A friend called me yesterday morning.
The walls had started closing in on him.
Two weeks of constant wind, drifting snow and isolation got the better of him.
He made the call.
“Why do I do this? I swear this is my last winter here. I’m outta here, I tell ya. There are noises in this place no one should have to listen to.”
He talked. I listened.
This is his 34th winter in the Yukon. Both he and I know he’s not going anywhere.
Then his big admission:
“Ya know,” he said, “It must have been destiny brought me here.”
When he finally hung up, I kept thinking about all the possible journeys that brought folks this far north.
I thought about destiny, call it fate. Maybe faith is what it really is.
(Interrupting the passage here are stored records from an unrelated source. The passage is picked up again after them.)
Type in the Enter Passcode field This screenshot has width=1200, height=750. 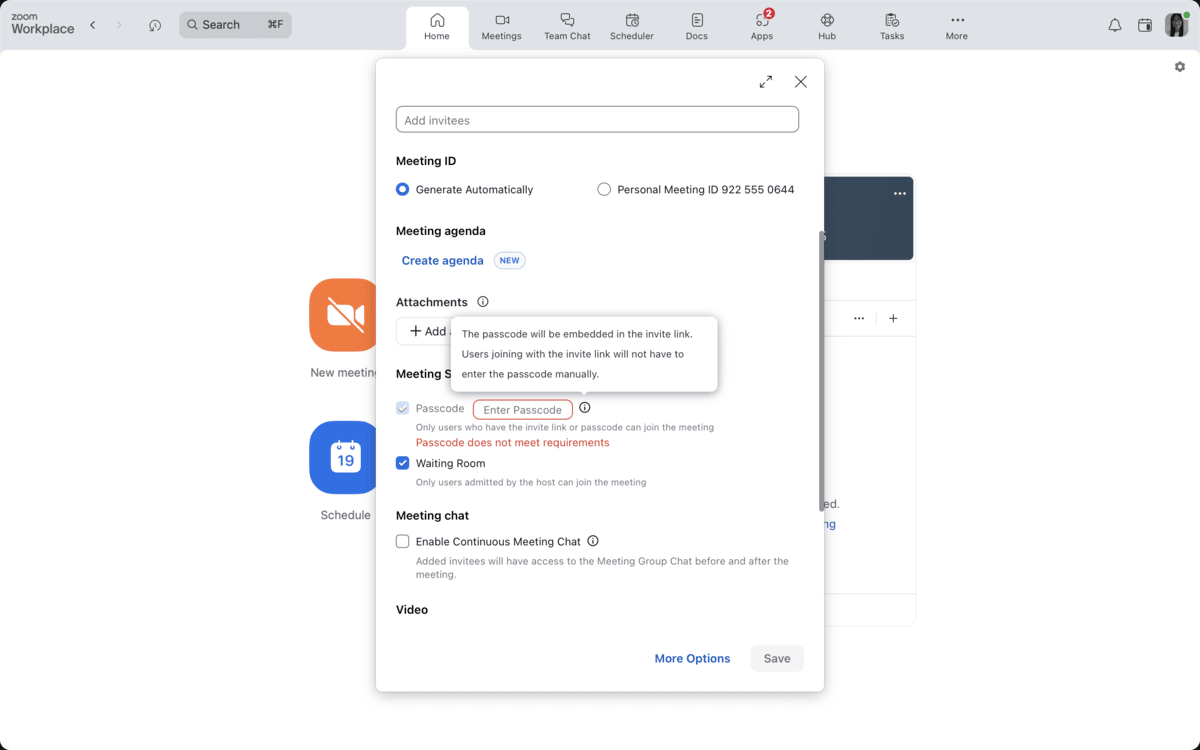(522, 409)
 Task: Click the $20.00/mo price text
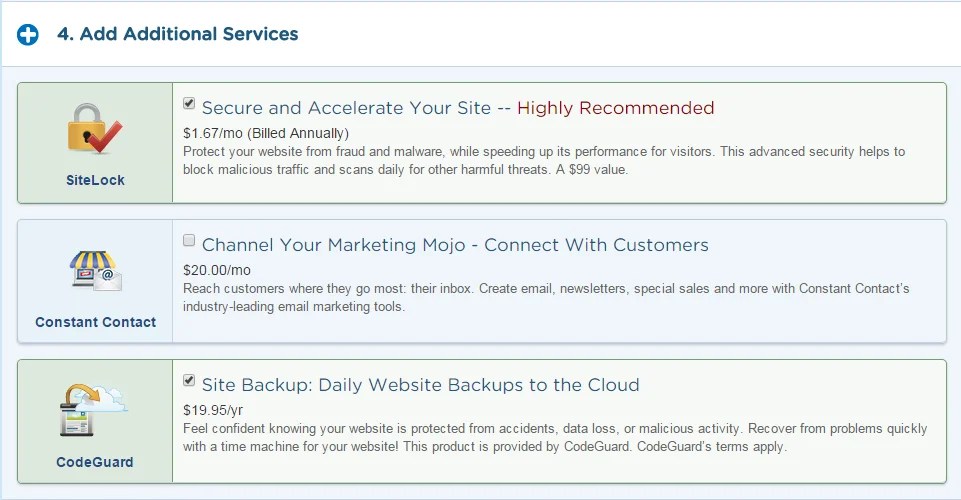217,270
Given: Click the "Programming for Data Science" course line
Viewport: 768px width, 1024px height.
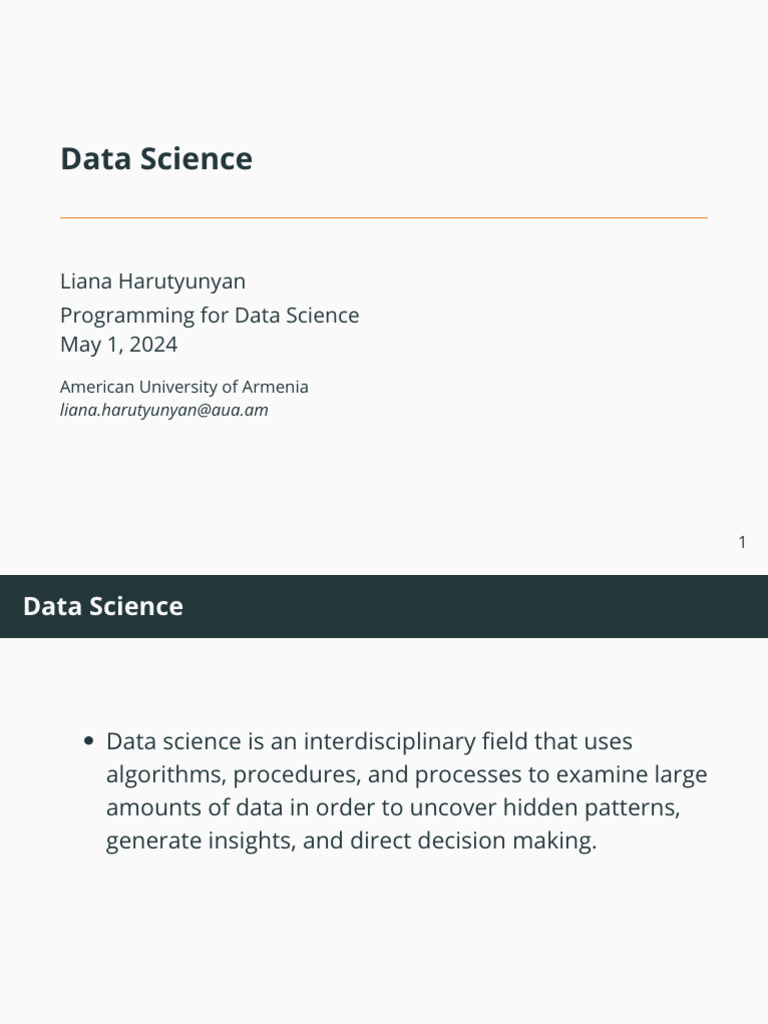Looking at the screenshot, I should tap(209, 315).
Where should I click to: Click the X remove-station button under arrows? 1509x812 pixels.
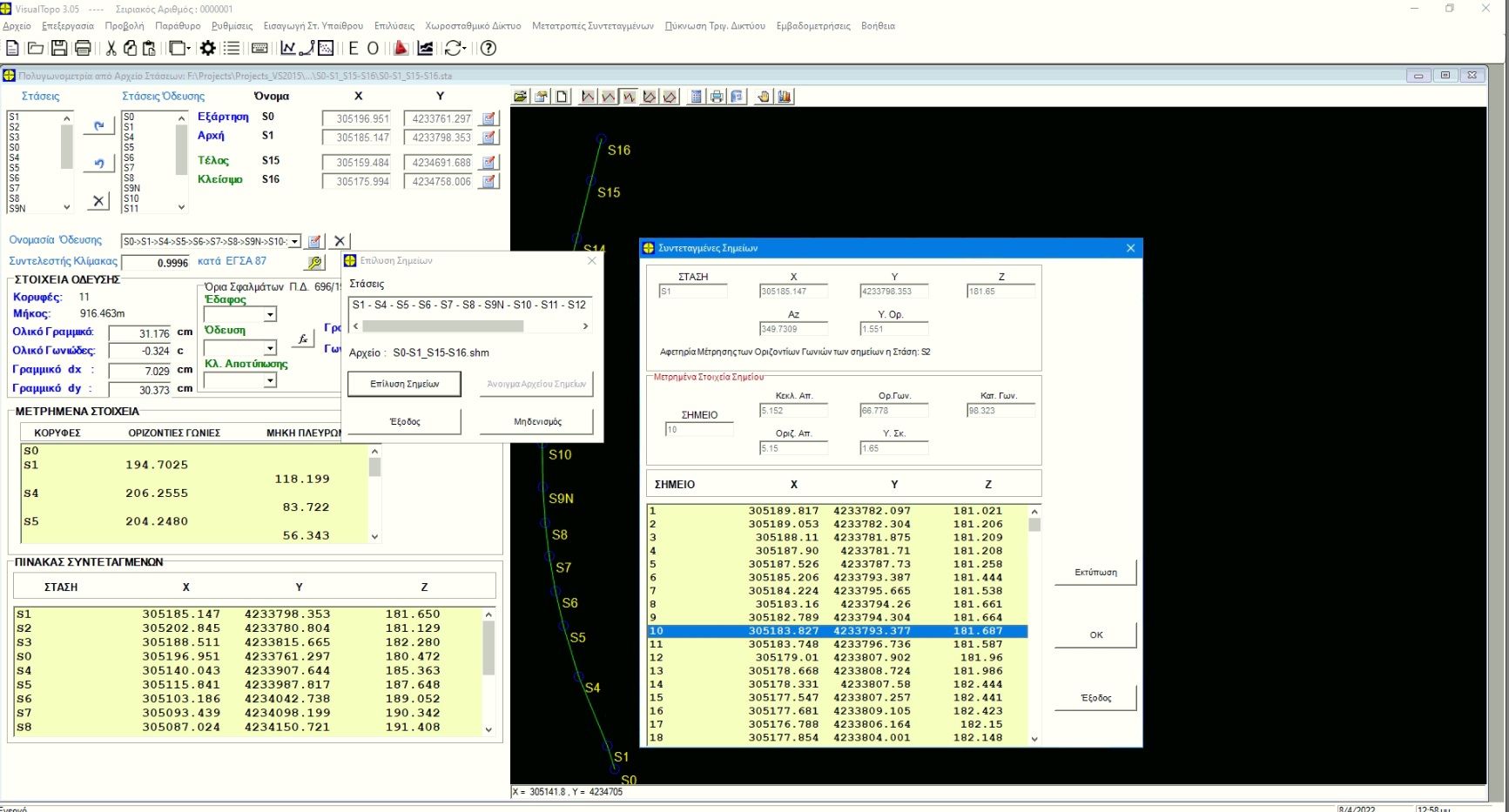[98, 201]
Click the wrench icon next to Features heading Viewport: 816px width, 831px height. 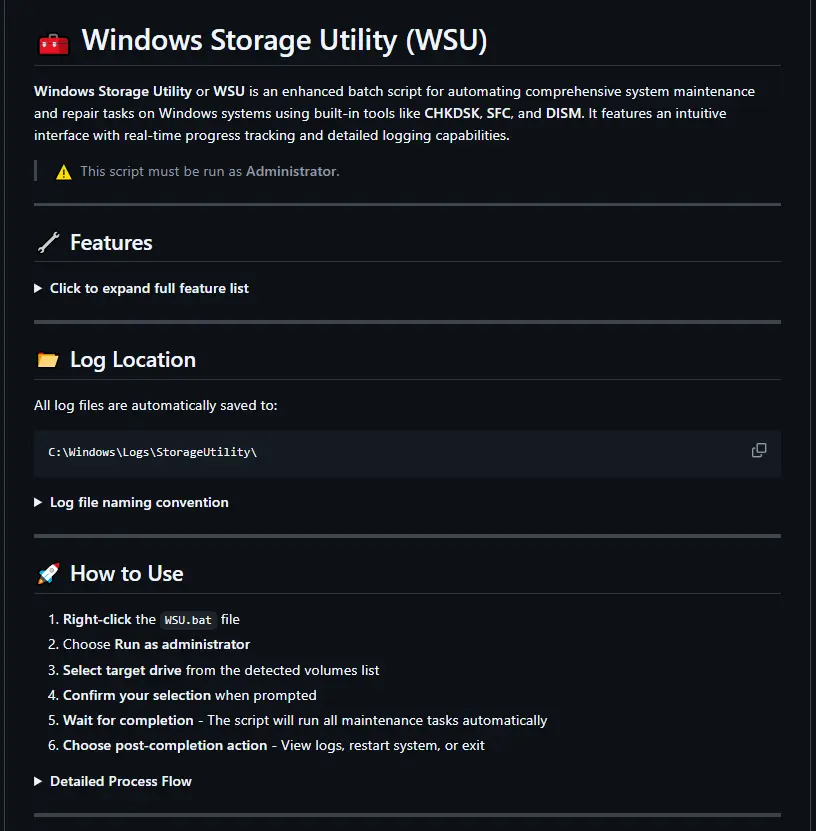click(x=48, y=242)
I took a walk in the wind.
Watching the snow swirl and push past me, I thought more about the callousness that keeps us here.
There certainly is a romance about the North.
If nothing else there is a sort of dramatic tension between people and place here.
Many of us stay because, like lovers, we chose to stay together because we cannot, or will not, imagine a life apart.
For others, the North is the place where you feel close to the soul of the Earth, can feel the rhythms of a place where freedom and wildness are synonyms.
But what about this whole notion of destiny?
Is it possible some of us ended up in the North because we were pulled here by chance events and accidental encounters over which we had little control?
I have sometimes felt that from a very early age many folks do know just whom they want to become, know — somehow — where they want to be.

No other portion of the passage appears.